10/03/2023 | Press release | Distributed by Public on 10/03/2023 15:16
WASHINGTON, D.C. - With the increase of migrants in New York and cities across the country, Representative Adriano Espaillat (NY-13) is leading the effort to waive restrictive work authorization application fees to reduce barriers and waiting times that migrants face to legally obtain work permits. Currently, the filing fee for the I-765 employment authorization application is $410. Senator Kirsten Gillibrand (D-NY) is leading this effort in the Senate. Additionally, Representatives Bowman (D-NY-16), Meng (D-NY-6), Tonko (D-NY-20), Torres (D-NY-15), Velázquez (D-NY-7), Goldman (D-NY-10), and Ocasio-Cortez (D-NY-14) joined Espaillat and Gillibrand in calling on the United States Citizenship and Immigration Services (USCIS) to waive the filing fee.
"We are a nation of immigrants and must ensure that families who travel to the United States to find work are actually allowed to do so to support themselves and bolster our nation's economy," said Congressman Adriano Espaillat (NY-13). "We have made tremendous progress in providing work authorizations to hundreds of thousands of deserving migrants who are currently in the U.S. by redesignating Venezuelans for Temporary Protected Status (TPS). But our efforts will not end here. We, in Congress, are continuing our efforts and collaboration with the Biden-Harris Administration to ensure that as many migrant families as possible receive expedited work permits so they may contribute to our communities, the economy, and achieve the American dream."

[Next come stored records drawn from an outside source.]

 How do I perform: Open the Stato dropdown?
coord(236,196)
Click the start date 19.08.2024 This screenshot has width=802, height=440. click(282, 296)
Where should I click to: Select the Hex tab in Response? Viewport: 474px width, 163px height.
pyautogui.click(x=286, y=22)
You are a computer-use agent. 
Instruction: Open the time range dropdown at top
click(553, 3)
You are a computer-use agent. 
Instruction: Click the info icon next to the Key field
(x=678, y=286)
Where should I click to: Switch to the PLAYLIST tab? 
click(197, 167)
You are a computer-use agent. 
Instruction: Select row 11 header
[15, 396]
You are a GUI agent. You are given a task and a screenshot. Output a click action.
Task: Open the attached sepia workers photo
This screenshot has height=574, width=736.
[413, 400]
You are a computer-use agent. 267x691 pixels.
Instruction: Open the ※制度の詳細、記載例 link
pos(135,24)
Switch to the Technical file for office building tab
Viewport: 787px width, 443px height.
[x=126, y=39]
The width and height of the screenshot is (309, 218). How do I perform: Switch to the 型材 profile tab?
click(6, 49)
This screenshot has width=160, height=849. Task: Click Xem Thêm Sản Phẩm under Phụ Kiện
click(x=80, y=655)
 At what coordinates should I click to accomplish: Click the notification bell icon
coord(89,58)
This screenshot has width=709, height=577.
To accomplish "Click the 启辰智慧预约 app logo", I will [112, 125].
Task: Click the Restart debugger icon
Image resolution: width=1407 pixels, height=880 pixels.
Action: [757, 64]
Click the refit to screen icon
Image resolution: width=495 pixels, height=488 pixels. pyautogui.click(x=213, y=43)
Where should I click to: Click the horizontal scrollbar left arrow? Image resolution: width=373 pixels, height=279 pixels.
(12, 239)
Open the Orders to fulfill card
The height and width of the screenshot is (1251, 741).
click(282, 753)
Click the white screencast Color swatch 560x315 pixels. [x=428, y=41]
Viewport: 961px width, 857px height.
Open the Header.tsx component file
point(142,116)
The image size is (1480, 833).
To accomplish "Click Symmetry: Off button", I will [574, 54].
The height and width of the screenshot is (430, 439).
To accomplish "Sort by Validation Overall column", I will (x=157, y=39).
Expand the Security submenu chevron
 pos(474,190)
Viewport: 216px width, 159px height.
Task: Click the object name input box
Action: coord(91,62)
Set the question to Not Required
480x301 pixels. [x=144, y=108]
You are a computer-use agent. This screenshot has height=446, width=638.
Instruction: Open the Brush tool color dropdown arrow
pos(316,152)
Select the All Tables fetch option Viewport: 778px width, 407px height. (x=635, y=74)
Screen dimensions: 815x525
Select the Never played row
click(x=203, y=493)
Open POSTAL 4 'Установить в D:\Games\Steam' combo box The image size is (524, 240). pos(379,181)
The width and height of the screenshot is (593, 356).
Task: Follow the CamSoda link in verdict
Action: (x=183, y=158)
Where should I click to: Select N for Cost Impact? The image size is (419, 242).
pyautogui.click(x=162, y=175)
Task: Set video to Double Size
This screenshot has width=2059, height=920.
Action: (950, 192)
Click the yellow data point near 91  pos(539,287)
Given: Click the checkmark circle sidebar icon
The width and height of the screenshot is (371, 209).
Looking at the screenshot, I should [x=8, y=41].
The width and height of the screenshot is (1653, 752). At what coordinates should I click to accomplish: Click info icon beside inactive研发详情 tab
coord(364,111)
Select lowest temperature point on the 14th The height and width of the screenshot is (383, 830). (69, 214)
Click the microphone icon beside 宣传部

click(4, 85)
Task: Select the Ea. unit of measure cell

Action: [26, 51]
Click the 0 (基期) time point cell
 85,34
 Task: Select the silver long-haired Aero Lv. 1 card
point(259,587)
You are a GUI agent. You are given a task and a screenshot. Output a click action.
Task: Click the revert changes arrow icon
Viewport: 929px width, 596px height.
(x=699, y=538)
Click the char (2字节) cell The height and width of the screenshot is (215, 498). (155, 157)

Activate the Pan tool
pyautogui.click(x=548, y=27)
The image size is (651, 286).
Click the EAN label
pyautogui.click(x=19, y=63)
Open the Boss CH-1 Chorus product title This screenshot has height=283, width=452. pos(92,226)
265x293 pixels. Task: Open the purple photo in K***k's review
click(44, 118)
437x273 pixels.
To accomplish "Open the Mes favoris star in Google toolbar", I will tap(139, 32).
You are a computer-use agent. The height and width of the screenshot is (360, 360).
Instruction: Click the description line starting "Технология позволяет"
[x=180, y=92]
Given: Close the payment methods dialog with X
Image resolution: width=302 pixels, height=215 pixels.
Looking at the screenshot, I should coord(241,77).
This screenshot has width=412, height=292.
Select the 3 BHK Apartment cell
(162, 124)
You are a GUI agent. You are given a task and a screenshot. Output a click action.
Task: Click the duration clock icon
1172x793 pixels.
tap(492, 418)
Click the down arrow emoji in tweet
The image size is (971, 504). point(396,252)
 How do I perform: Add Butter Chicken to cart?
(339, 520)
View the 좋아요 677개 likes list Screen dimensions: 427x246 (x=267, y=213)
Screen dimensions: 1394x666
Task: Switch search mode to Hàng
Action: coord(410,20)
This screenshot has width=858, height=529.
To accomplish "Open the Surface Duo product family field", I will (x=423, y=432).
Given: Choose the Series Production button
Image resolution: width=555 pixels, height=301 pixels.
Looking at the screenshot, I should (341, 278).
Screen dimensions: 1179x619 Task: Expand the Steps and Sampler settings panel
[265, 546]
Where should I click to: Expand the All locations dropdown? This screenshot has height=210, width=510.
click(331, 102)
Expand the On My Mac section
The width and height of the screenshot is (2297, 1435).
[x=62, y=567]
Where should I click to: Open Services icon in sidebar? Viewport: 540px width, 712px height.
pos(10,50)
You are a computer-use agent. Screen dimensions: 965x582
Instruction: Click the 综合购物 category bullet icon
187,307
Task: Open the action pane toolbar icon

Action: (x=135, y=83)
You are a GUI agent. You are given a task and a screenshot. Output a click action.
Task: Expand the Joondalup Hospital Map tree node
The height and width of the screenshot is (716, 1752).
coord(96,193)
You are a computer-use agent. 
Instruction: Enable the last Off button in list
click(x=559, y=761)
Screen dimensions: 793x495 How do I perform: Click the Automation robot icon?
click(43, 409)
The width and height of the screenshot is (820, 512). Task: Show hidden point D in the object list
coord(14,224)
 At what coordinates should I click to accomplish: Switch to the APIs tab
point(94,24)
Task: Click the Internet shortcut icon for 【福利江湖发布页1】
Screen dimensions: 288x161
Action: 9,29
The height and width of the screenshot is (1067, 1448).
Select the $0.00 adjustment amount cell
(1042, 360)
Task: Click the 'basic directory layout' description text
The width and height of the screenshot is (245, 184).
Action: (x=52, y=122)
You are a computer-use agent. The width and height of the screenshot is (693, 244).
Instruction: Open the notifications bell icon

"Many parolees have fled their countries of origin for urgent humanitarian reasons - fleeing oppression, violence, poverty, or persecution. As these individuals are unable to work legally or safely without a valid work authorization, the filing fee is simply unattainable for many, leaving them in limbo under the City's care," wrote the lawmakers. "Reducing barriers to applying for employment authorizations will allow parolees to achieve self-sufficiency and reduce the strain on the city's resources."
For the full letterplease click here or see below.
Dear Director Jaddou:
We write to request that the United States Citizenship and Immigration Services (USCIS) waive the filing fee for the Application for Employment Authorization (I-765) for parolees in order to expedite the work authorization process and provide these individuals the ability to legally and safely work. We appreciate the Administration's attention to this urgent humanitarian issue.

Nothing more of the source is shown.